→ **EXERCISE**
Please give back each line of the listing, unchanged in every word.

→ **RECORDS TO USE**
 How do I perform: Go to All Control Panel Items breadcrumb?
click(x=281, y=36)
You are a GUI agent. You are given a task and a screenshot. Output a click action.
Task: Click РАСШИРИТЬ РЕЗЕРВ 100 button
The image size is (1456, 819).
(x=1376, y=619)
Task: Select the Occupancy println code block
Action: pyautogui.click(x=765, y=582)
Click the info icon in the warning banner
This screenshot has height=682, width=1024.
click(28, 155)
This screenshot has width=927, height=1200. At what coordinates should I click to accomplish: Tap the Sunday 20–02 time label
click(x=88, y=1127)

→ **RESULT BELOW**
 How do I perform: Go to All Control Panel Items breadcrumb?
click(x=281, y=36)
You are a GUI agent. You are given a task and a screenshot. Output a click action.
Task: Click РАСШИРИТЬ РЕЗЕРВ 100 button
The image size is (1456, 819).
(x=1376, y=619)
Task: Select the Occupancy println code block
Action: pyautogui.click(x=765, y=582)
Click the info icon in the warning banner
This screenshot has height=682, width=1024.
click(28, 155)
This screenshot has width=927, height=1200. At what coordinates should I click to accomplish: Tap the Sunday 20–02 time label
click(x=88, y=1127)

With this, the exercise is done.